[Passage to read — start]
This course has been updated! We now recommend you take the Deep JavaScript Foundations, v3 course.
Transcript from the "Dynamic Scope" Lesson
[00:00:00]
>> [MUSIC]
[00:00:04]
>> Kyle Simpson: Remember when I discussed dynamic scope earlier? I was talking about this comparison to lexical scope, and lexical scope is an author time thing. Why don't I give you a depiction, a quick sort of theoretical depiction of what Dynamic scope would be, just so you have this contrast in your mind.
[00:00:20] Again, this is theoretical. This doesn't exist in JavaScript. But, if we had dynamic scoping inside of the function foo here on line two. On line three, when we reference a variable bar, we can clearly say lexically the bar does not exist. But, if dynamic scoping were the model that JavaScript used, it will not look for where the code was written, but it instead would look at the call stack.
[00:00:40] It would say, does function foo have a bar? If not, where was function foo called from? So it'd walk one step up the call stack and it would say, well I was called from baz. So it would look at the scope of baz to see if there was a variable.
[Passage to read — finish]
**Parts of the exercise:**
A. According to the transcript, what would dynamic scoping look at instead of where the code was written?
B. For each statement, say whether it agrees with the transcript. Answer yes or no and quote the words that decide it. (i) Dynamic scope exists in JavaScript. (ii) Lexical scope is an author time thing. (iii) In the depiction, function foo was called from baz.
C. List every timestamp in the transcript.
You will not need the listing that follows the transcript.
[Data extracts — start]
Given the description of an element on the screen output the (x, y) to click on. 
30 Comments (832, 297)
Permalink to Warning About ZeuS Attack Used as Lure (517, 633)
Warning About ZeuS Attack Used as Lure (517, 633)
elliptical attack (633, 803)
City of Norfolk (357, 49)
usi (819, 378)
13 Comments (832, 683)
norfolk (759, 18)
[Data extracts — finish]
**Responses:**
A. The call stack.

B.
(i) No: "This doesn't exist in JavaScript."
(ii) Yes: "lexical scope is an author time thing"
(iii) Yes: "well I was called from baz"

C. [00:00:00], [00:00:04], [00:00:20], [00:00:40]